Entries on where items appear
⟨

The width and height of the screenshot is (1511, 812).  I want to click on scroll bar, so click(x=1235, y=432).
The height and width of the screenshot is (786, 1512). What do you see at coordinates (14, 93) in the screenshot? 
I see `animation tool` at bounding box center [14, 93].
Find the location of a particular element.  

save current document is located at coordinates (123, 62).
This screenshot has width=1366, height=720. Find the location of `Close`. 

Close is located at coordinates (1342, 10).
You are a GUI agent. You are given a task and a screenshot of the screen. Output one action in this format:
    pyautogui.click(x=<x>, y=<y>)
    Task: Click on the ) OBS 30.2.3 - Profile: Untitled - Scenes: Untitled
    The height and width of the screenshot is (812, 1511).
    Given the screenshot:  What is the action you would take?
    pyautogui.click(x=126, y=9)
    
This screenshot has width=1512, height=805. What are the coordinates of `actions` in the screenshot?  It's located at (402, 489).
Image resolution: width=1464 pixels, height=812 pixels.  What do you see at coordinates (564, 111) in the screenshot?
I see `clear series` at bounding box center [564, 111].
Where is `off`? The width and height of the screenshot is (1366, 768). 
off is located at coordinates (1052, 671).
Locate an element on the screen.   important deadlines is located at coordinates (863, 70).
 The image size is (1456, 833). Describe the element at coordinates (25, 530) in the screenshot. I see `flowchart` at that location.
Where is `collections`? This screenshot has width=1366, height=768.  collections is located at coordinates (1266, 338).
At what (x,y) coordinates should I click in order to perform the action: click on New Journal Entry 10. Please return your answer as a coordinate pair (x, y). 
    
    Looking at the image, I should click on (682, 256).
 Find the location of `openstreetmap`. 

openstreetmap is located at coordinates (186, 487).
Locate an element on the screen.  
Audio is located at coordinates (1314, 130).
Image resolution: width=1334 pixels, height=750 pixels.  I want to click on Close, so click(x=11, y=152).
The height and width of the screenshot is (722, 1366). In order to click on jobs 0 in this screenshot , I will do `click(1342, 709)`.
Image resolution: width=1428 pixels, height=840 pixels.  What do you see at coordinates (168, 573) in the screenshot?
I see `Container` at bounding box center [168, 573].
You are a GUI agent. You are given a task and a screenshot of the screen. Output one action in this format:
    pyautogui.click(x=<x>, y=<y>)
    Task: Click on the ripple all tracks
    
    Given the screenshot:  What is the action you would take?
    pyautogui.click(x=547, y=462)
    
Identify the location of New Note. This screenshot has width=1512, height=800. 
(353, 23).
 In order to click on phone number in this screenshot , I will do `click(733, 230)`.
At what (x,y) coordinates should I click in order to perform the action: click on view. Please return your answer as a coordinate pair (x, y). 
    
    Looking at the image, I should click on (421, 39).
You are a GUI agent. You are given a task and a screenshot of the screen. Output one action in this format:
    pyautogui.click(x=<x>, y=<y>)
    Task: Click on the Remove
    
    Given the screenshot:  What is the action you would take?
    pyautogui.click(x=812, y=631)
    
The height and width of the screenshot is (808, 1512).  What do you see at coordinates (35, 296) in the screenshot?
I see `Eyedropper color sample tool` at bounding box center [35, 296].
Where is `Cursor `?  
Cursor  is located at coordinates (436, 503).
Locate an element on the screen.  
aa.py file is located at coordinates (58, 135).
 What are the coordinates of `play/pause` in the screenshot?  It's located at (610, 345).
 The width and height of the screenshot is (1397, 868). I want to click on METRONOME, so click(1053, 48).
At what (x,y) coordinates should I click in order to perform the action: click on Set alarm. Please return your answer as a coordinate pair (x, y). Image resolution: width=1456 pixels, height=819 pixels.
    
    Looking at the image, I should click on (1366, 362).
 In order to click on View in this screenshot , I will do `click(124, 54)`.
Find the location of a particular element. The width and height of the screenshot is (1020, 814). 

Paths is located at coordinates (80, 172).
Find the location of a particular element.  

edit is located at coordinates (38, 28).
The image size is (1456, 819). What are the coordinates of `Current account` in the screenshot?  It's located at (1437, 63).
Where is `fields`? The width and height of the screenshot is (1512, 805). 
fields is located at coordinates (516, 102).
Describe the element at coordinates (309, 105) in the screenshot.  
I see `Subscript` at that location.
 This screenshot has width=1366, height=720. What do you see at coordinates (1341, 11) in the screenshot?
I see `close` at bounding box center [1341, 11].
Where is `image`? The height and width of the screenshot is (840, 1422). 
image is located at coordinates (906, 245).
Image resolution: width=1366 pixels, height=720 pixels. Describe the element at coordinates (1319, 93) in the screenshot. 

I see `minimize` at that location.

⟩

TASK DETAILS:
Reproduce the records above exactly, starting with the line that contains "pixels, height=819 pixels." and continuing through the line that contains "In order to click on View".

TASK RESULT:
At what (x,y) coordinates should I click in order to perform the action: click on Set alarm. Please return your answer as a coordinate pair (x, y). Image resolution: width=1456 pixels, height=819 pixels.
    
    Looking at the image, I should click on (1366, 362).
 In order to click on View in this screenshot , I will do `click(124, 54)`.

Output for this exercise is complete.